# Early Retirement



## SeaBreeze (May 3, 2014)

(oldie but goodie)

Dear employees, 

Due to the current financial situation caused by the slowdown of economy, Management has decided to implement a scheme to put workers of 40 years of age and above on early retirement. This scheme will be known as RAPE (Retire Aged People Early).

Persons selected to be RAPED can apply to management to be eligible for the SHAFT scheme (Special Help After Forced Termination). Persons who have been RAPED and SHAFTED will be reviewed under the SCREW program (Scheme Covering Retired Early Workers). A person may be RAPED once, SHAFTED twice and SCREWED as many times as Management deems appropriate.

Persons who have been RAPED can only get AIDS (Additional Income for Dependants & Spouse) or HERPES (Half Earnings for Retired Personnel Early Severance).

Obviously persons who have AIDS or HERPES will not be SHAFTED or SCREWED any further by Management. 

Persons who are not RAPED and are staying on will receive as much $HIT (Special High Intensity Training) as possible.

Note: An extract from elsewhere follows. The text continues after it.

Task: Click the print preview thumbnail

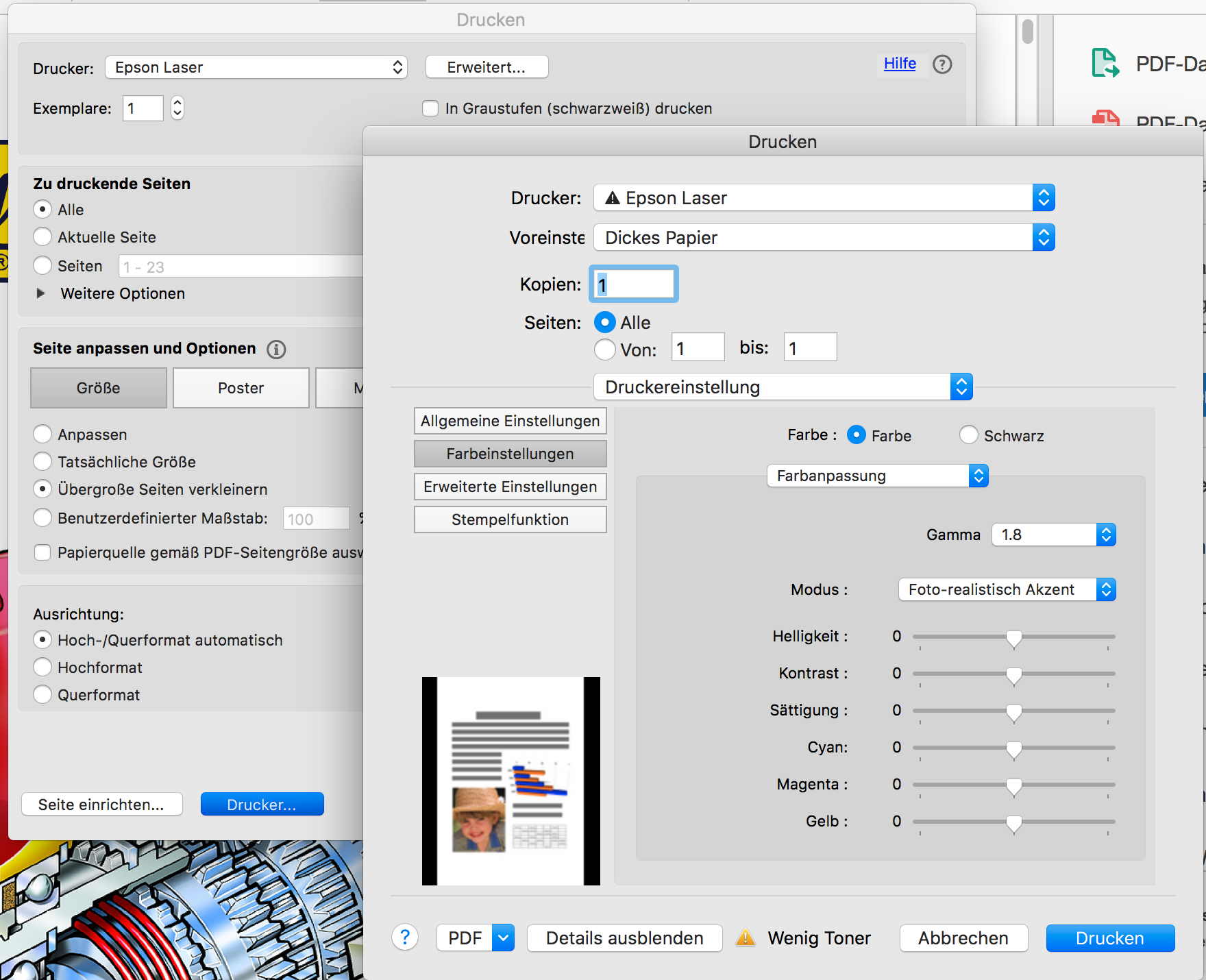Action: click(x=510, y=781)
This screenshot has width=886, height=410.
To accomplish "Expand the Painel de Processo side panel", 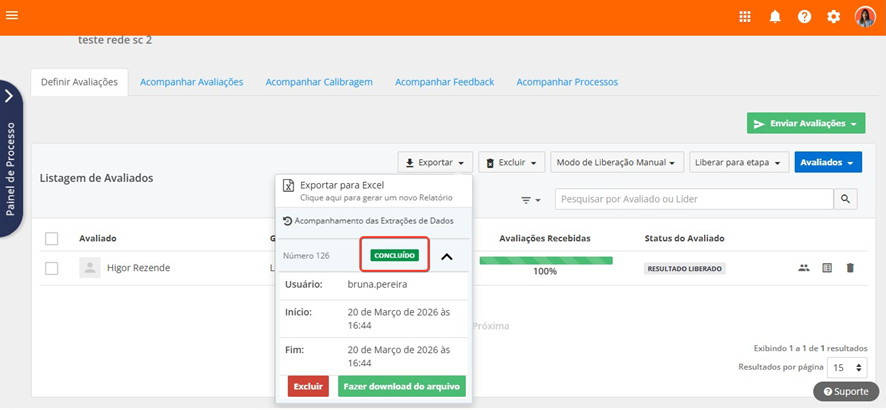I will 9,96.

Management has always prided itself on the amount of $HIT it gives employees. Should you feel that you do not receive enough $HIT, please bring to the attention of your Supervisor. They have been trained to give you all the $HIT you can handle.

Sincerely, 

The Management


----------



## Ina (May 3, 2014)

:cool1:


----------



## Pappy (May 4, 2014)

Maybe this is a good spot for this. Seems to fit situation.
Sorry, couldn't change bad words.


----------



## Jackie22 (May 4, 2014)

Pappy, that 'flowchart' pretty well nails it...


----------



## Michael. (May 4, 2014)

.



.​


----------



## SeaBreeze (May 4, 2014)

Good one Pappy! :clap:


----------



## Denise1952 (May 4, 2014)

Really the truth Pappy, also thought of the pass the buck (or bird do in this case) runs downhill right


----------